## EXERCISE
Every line below containing the word "description" should be found and copied.

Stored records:
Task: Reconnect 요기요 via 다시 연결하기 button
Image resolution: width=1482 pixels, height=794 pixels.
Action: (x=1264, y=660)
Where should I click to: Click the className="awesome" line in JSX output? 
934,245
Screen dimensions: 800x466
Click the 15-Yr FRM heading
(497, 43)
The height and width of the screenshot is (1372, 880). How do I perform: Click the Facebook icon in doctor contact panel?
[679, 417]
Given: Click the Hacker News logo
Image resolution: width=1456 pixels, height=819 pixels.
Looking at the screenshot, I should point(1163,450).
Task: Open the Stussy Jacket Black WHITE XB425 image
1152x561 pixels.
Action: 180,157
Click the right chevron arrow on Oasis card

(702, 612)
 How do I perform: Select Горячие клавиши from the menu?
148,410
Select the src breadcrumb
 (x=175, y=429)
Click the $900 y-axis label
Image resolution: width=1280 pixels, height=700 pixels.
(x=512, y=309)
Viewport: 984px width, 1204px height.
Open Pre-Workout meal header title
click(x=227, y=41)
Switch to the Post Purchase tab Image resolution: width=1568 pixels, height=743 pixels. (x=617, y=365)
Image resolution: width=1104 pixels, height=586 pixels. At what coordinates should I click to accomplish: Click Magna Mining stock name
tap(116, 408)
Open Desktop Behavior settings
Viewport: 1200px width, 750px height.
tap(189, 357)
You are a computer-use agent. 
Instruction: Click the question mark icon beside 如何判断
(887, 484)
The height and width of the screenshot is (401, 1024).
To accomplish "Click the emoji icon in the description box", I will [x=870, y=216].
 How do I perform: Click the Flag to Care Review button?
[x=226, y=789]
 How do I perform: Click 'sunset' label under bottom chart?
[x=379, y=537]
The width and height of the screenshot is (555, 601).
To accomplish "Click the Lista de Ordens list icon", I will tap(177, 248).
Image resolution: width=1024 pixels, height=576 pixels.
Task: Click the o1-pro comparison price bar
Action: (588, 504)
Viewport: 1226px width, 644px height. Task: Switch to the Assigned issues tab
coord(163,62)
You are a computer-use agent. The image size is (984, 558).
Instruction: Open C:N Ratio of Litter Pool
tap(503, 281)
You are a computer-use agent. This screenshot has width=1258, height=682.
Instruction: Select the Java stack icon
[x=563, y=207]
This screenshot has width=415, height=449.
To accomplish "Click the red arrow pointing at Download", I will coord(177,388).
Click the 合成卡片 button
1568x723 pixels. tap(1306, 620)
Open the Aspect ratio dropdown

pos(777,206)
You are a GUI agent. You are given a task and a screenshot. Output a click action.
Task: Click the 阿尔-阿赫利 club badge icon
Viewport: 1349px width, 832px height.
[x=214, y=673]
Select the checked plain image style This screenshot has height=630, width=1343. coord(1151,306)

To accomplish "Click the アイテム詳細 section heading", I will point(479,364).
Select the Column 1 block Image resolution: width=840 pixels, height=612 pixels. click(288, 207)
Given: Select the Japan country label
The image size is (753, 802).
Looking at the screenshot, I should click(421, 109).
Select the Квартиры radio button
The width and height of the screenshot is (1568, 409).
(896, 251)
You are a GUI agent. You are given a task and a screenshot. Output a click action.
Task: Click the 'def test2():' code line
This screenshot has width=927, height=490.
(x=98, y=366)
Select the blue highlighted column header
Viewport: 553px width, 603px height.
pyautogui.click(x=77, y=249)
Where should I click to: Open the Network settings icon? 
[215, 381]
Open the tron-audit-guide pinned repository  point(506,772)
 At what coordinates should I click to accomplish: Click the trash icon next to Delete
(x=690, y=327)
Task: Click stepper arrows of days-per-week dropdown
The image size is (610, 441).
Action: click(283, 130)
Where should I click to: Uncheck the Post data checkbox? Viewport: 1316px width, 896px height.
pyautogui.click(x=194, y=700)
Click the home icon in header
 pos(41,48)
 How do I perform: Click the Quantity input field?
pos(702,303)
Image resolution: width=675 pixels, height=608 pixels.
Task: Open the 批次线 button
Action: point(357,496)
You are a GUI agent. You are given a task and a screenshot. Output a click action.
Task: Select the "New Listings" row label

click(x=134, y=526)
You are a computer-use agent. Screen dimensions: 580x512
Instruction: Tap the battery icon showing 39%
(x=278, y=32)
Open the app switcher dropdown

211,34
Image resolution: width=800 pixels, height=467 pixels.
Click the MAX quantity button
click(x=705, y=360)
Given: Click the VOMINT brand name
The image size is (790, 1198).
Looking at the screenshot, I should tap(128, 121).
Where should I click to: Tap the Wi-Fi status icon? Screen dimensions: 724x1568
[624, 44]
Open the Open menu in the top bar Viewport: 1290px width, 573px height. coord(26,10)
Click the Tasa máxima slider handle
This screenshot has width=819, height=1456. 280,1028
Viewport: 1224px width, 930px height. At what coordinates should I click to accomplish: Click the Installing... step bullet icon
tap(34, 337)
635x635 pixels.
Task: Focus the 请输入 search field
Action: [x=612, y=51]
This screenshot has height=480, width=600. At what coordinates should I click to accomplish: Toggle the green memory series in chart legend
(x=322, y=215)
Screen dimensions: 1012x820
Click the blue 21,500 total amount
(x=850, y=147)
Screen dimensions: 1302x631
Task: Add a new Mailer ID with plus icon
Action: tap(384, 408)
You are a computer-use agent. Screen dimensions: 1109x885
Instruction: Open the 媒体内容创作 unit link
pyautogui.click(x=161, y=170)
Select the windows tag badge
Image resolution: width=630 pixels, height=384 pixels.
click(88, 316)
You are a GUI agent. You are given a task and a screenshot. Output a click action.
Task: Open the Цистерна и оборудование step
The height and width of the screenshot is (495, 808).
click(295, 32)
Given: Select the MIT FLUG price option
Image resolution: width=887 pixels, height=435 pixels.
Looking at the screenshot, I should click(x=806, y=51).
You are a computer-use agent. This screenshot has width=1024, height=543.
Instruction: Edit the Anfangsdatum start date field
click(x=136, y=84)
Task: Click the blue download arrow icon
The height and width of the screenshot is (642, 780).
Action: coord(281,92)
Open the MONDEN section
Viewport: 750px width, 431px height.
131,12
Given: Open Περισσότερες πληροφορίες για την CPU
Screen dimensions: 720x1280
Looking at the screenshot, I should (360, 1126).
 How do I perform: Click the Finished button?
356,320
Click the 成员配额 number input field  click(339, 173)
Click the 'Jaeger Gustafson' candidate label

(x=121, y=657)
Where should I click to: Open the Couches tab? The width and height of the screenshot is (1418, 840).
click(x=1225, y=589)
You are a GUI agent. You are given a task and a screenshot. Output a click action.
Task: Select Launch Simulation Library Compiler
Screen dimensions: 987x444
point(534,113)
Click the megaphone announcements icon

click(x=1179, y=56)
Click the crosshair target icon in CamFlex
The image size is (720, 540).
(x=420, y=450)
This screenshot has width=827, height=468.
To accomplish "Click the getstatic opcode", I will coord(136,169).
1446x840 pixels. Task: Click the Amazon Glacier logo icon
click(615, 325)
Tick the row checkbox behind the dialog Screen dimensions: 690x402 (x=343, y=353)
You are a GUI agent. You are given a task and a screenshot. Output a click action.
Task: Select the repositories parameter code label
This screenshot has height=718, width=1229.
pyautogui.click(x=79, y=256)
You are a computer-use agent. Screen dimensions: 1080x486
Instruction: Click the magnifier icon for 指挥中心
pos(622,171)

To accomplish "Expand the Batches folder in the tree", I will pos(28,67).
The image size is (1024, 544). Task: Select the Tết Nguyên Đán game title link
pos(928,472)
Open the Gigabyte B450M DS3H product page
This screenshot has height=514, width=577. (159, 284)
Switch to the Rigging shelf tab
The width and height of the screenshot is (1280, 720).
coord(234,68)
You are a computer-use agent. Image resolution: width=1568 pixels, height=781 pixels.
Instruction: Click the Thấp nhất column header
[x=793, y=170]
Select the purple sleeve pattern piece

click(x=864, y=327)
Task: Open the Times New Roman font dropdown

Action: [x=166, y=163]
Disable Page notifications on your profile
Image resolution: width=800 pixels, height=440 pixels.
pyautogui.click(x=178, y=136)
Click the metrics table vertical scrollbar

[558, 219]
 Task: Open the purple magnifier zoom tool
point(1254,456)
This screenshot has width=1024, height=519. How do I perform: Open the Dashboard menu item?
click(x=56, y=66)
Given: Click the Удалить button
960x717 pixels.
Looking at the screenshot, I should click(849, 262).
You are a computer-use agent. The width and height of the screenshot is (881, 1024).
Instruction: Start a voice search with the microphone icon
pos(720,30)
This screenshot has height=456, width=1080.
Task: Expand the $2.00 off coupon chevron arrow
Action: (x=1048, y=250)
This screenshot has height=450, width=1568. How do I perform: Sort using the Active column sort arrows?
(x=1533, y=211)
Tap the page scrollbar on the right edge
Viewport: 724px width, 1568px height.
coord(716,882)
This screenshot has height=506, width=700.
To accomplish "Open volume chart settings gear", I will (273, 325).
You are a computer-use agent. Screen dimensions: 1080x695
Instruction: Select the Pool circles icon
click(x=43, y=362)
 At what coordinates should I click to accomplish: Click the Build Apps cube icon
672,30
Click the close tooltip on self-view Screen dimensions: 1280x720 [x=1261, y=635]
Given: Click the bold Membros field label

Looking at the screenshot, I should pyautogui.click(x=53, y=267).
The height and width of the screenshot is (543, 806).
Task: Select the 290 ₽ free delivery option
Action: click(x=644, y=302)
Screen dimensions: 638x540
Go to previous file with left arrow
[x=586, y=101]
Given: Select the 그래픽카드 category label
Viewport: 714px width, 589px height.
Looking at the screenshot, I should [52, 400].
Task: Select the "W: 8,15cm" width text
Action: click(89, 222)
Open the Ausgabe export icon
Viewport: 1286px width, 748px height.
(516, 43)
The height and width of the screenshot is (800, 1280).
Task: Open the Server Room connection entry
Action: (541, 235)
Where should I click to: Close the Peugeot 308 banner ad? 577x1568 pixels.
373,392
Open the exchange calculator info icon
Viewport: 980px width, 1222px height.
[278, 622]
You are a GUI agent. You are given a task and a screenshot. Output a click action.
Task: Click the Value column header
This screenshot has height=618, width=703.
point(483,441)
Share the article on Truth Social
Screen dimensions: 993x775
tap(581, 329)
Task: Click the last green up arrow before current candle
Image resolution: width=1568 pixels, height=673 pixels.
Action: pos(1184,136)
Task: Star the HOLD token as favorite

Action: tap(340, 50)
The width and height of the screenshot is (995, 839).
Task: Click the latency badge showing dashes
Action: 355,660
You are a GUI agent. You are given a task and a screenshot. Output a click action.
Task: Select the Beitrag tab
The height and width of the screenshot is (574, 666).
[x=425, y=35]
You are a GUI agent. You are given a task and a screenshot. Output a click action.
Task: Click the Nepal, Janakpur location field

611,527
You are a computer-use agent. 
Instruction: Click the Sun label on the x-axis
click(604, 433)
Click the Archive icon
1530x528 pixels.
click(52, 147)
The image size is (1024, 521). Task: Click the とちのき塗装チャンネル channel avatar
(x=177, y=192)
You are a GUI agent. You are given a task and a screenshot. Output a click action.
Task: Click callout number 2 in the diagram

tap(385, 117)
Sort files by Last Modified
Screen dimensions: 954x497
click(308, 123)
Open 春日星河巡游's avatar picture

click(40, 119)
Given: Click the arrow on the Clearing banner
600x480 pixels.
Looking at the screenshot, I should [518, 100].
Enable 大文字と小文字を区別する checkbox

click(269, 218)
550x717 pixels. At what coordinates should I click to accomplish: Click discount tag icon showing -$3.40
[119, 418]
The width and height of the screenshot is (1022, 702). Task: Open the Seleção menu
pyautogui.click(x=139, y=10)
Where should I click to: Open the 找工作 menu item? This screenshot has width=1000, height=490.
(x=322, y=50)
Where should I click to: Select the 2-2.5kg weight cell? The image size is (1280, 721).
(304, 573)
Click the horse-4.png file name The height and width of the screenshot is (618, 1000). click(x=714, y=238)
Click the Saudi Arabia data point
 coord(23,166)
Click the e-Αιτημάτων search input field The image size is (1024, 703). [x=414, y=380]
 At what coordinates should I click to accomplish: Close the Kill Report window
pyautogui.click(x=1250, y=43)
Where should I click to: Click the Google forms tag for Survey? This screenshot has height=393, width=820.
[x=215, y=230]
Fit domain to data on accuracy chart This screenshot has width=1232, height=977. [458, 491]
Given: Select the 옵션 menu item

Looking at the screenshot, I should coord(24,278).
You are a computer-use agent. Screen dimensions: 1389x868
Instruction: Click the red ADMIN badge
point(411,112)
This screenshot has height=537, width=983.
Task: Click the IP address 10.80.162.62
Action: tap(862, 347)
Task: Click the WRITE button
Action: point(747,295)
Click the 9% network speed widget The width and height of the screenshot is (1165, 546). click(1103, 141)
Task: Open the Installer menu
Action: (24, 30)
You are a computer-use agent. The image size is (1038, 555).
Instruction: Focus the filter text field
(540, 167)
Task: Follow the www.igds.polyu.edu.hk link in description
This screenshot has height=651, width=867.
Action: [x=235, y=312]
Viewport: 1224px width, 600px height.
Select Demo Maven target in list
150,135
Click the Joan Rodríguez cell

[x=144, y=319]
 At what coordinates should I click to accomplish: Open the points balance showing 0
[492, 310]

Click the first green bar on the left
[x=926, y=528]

## EXERCISE RESULT
To accomplish "Click the emoji icon in the description box", I will [x=870, y=216].
Task: Follow the www.igds.polyu.edu.hk link in description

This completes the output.